その後、クラブで彼女と再会。クラウスはユッタに強く惹かれます。歓楽街 “レーパーバーン” は娼婦たちの元締めGMBH(ゲルト/ミーシャ/ビートル/ハリー)やフリーダ・シュルツによって仕切られていました。GMBHはエロス・センターのワンフロアを拠点とし、フリーダ・シュルツは高級売春宿 “シカゴ” を営んでいました。
娼婦ユッタの恋人になりたかったクラウスですが、売春ビジネスの仕組み上、元締めのビートルからユッタの身請けをするしかありません。芸術家志望だったクラウスは、セレブの顧客をもつアンディ・ウォーホルや「スタジオ54」に憧れていたこともあり、その上昇志向が後押しとなってザンクトパウリの元締めとして身を立てることを決意します。
ユッタはクラウスを元締めにして “シカゴ” で働くことを希望しましたが、娼婦として歳を取りすぎていることからオーナーのフリーダ・シュルツによって拒否されます。
クラウスは友人のアンディ、ベルントに声をかけ、自身のカルテルを作ることを宣言。愛を囁いてバーの同僚クラウディアを利用、女性たちを集めて売春組織ヌテラ・ギャングを拡大していきます。

◆ データ部分:
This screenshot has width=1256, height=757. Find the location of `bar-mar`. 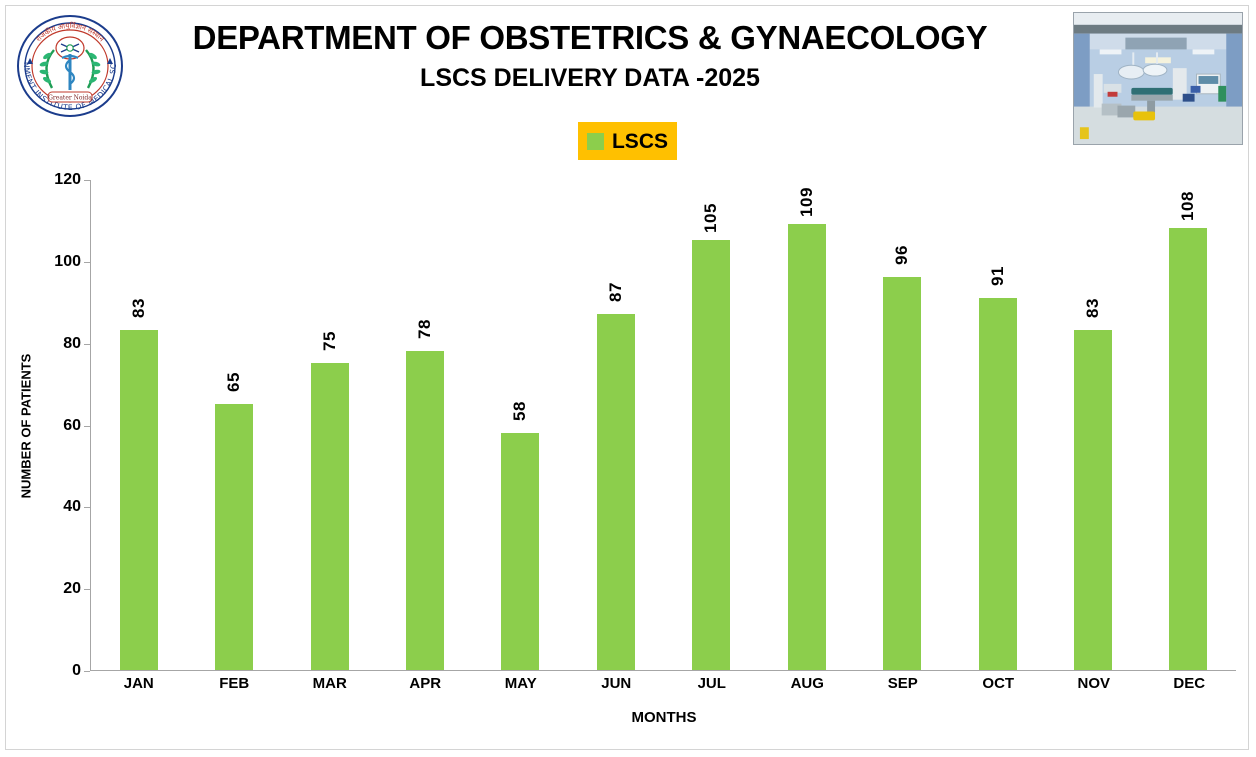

◆ 練習問題:
1. 練習用本文のうち、「娼婦ユッタの恋人になりたかっ」から「身を立てることを決意します。」に至るまでの部分を、一字も変えずにすべて書き出しなさい。
2. 練習用本文によると、フリーダ・シュルツが営んでいた高級売春宿は何という名前か。

◆ 解答:
1.
娼婦ユッタの恋人になりたかったクラウスですが、売春ビジネスの仕組み上、元締めのビートルからユッタの身請けをするしかありません。芸術家志望だったクラウスは、セレブの顧客をもつアンディ・ウォーホルや「スタジオ54」に憧れていたこともあり、その上昇志向が後押しとなってザンクトパウリの元締めとして身を立てることを決意します。

2. 「シカゴ」